Abstract

Abstract A novel efficient Cu 2 WS 4 /MoS 2 step‐scheme (S‐scheme) heterojunction photocatalyst was constructed for the first time and applied in the removal of environmental pollutants. Among the as‐prepared photocatalysts, the Cu 2 WS 4 /MoS 2 ‐8% heterojunction photocatalyst demonstrates the optimal photocatalytic performance, with the catalytic oxidation efficiency of tetracycline (TC) and the catalytic reduction efficiency of Cr 6+ reaching 93.3% and 82.1%, respectively. The excellent catalytic properties of Cu 2 WS 4 /MoS 2 heterojunction photocatalysts are attributed to the effective separation pathways of charges and the presence of S‐scheme heterojunctions, together with stronger redox capabilities.

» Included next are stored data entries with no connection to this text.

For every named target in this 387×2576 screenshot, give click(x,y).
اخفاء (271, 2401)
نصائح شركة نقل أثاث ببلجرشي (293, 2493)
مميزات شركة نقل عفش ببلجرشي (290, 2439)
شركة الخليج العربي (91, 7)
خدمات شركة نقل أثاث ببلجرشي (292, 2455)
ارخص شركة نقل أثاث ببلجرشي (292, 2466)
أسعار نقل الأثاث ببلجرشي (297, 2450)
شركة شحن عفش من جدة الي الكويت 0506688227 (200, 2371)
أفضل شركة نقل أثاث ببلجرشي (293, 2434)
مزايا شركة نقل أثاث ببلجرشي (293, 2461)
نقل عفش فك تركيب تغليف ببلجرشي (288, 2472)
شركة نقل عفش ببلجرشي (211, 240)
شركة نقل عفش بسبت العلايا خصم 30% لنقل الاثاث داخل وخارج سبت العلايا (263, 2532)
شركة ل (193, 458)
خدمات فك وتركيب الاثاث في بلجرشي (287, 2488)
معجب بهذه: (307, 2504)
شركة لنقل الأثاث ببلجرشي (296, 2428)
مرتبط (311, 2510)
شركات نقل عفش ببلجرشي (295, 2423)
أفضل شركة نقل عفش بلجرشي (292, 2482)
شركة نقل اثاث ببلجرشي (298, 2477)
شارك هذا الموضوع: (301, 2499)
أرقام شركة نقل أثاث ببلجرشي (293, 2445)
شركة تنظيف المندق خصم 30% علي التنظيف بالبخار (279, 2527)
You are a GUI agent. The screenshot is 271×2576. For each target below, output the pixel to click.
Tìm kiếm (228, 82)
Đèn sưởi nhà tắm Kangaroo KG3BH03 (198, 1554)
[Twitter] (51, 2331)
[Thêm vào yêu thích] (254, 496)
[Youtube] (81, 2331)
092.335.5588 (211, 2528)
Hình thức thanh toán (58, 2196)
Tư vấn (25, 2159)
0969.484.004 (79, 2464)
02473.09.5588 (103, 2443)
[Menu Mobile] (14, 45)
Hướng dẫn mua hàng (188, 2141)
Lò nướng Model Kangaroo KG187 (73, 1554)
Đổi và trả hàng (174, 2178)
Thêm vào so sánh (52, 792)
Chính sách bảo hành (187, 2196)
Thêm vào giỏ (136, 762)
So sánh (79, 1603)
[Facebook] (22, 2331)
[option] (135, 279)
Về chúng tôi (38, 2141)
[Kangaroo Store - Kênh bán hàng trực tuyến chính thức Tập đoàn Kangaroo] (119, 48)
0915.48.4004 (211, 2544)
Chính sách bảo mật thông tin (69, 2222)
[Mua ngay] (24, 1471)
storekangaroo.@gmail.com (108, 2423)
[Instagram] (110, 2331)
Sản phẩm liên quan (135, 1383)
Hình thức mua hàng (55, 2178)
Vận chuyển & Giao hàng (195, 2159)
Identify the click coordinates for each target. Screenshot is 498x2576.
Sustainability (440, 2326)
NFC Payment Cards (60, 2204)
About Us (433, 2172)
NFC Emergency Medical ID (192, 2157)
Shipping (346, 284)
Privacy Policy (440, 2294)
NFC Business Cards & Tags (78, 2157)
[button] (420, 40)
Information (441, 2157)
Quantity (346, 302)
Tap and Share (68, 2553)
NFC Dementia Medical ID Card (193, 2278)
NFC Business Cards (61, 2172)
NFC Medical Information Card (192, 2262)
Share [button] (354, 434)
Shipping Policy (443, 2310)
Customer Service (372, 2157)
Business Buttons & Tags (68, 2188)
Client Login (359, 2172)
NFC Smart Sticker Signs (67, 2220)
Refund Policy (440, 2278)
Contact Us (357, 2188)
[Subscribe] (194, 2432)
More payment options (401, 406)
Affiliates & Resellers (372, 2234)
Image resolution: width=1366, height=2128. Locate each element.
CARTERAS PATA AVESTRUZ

It is speculated that the photogenerated carrier migration path of the Cu 2 WS 4 /MoS 2 catalyst follows the typical S‐scheme photocatalytic mechanism, which is verified by the in‐depth experimental study and simulated calculations including the electron paramagnetic resonance (EPR) analysis, free radical quenching experiments, charge density distribution, and simulated built‐in electric field formation at the interface, which acts as driving force to promote the separation of photoinduced electrons and holes. Finally, the photocatalytic mechanism of S‐scheme photogenerated carrier migration for the Cu 2 WS 4 /MoS 2 catalyst is revealed based on the systematic experimental techniques and simulated calculations, accounting for its superior photocatalytic oxidation and reduction activities. This study provides inspiring implications to develop high‐efficient S‐scheme photocatalytic systems for versatile applications in solar‐energy conversion.